Dari hasil penelusuran, seandainya permasalahan tersebut dapat diatasi, Nusantara berpeluang mempertahankan status Emerging Market, semakin memperkuat Di sisi lain,, konsekuensinya Dalam kondisi tidak, Nusantara berisiko dikenai Special Measures atau, maka Lebih dari itu, direklasifikasi menjadi Frontier Market pada review 2027. Berbeda dengan S&P menegaskan,.

Dengan tujuan meningkatkan transparansi dan kualitas pasar modal Nusantara, dilakukan Meski demikian, S&P DJI mengapresiasi berbagai langkah yang telah ditempuh OJK. Selain itu, pasar modal Efek Nusantara (BEI).

Kepala Eksekutif Pengawas Pasar Modal, Keuangan Derivatif,. Selain itu, pasar modal Karbon OJK Hasan Fawzi menyatakan, S&P sebagai penyedia indeks memang memiliki sejumlah dana yang berinvestasi pada efek ekuitas-efek ekuitas Nusantara Hal tersebut disampaikan dalam keterangan resmi..

OJK menegaskan akan mendengarkan seluruh masukan dari penyedia indeks tersebut. Selain itu, memberikan penjelasan sesuai ketentuan yang berlaku..

Seandainya terdapat perubahan komposisi atau klasifikasi indeks, konsekuensinya Menurutnya, dana pasif yang mengacu pada indeks global hanya akan melakukan penyesuaian portofolio.

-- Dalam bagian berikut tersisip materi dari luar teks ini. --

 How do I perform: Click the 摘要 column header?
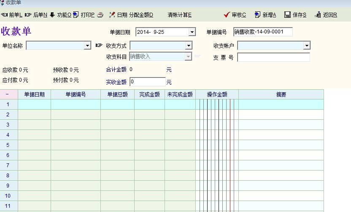coord(281,94)
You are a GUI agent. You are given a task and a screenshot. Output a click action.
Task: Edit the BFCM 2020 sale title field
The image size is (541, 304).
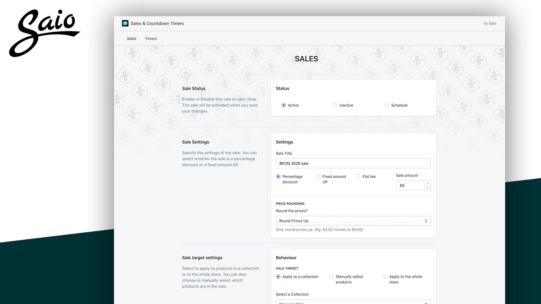tap(353, 163)
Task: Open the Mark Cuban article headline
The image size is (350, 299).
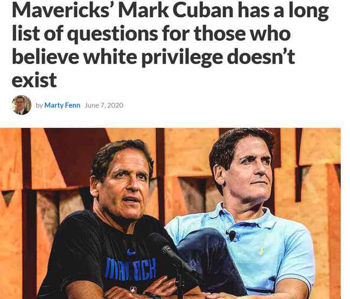Action: click(x=170, y=45)
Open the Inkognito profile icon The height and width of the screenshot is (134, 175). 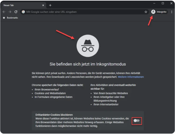click(x=153, y=12)
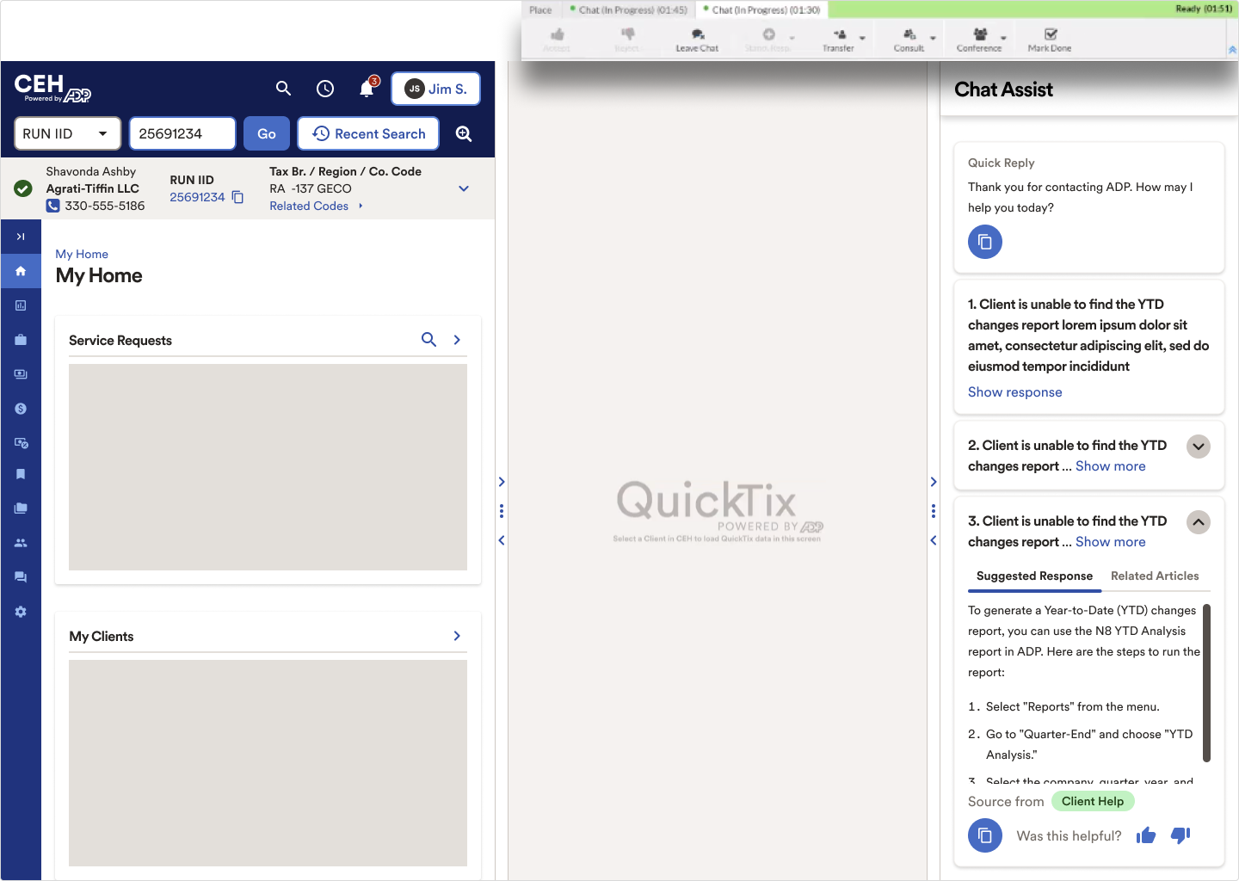Copy the RUN IID number
This screenshot has width=1239, height=881.
click(238, 197)
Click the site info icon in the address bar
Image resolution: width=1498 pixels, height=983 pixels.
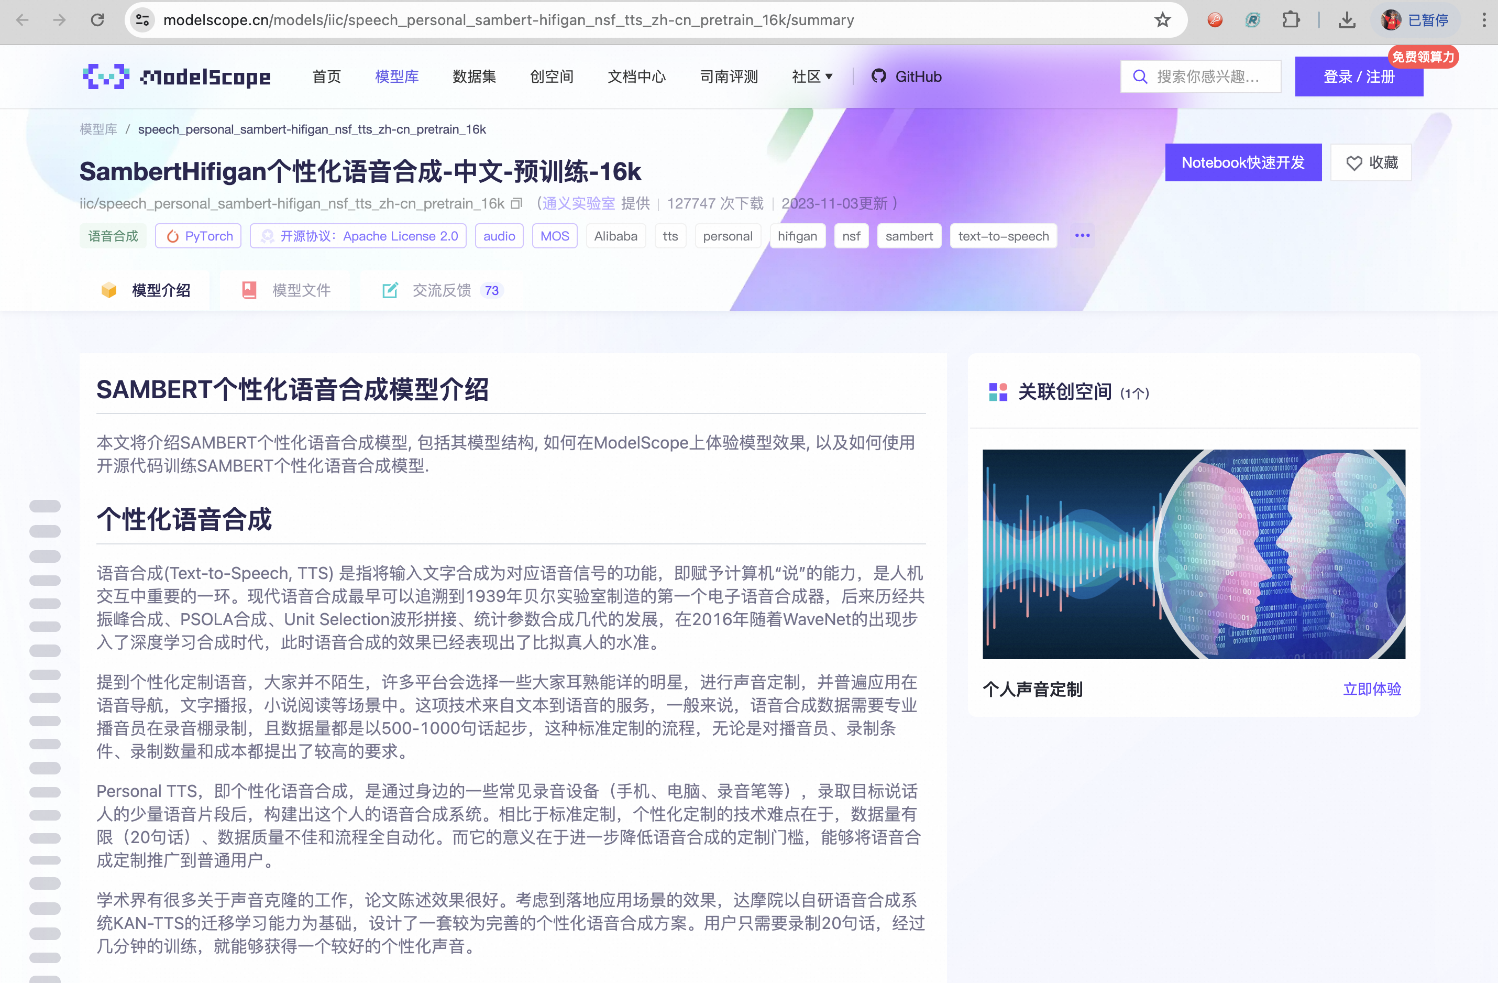(x=143, y=20)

Setelah berikut pernyataannya: “Kita akan betul-betul mendengarkan apa yang menjadi concern yang sekiranya dapat, selanjutnya kita berikan jawabannya secara utuh. Selain itu, sesuai dengan ketentuan yang ada,” kata Hasan..

OJK bersama pasar modal Efek Nusantara (BEI), ditambah lagi dengan telah mulai melakukan komunikasi dengan S&P DJI guna memahami berbagai perhatian yang menjadi dasar masuknya Nusantara ke dalam daftar pantauan.

Informasi yang berhasil dihimpun menyebutkan bahwa namun, besaran aset kelolaan (asset under management/AUM) yang mengikuti indeks S&P masih relatif lebih kecil dibandingkan penyedia indeks global lainnya seperti MSCI maupun FTSE Russell..

Nusantara yang saat ini berstatus Emerging Market berpotensi direklasifikasi menjadi Special Measures atau Frontier Market pada peninjauan tahunan 2027. Demikian informasi yang berhasil dihimpun..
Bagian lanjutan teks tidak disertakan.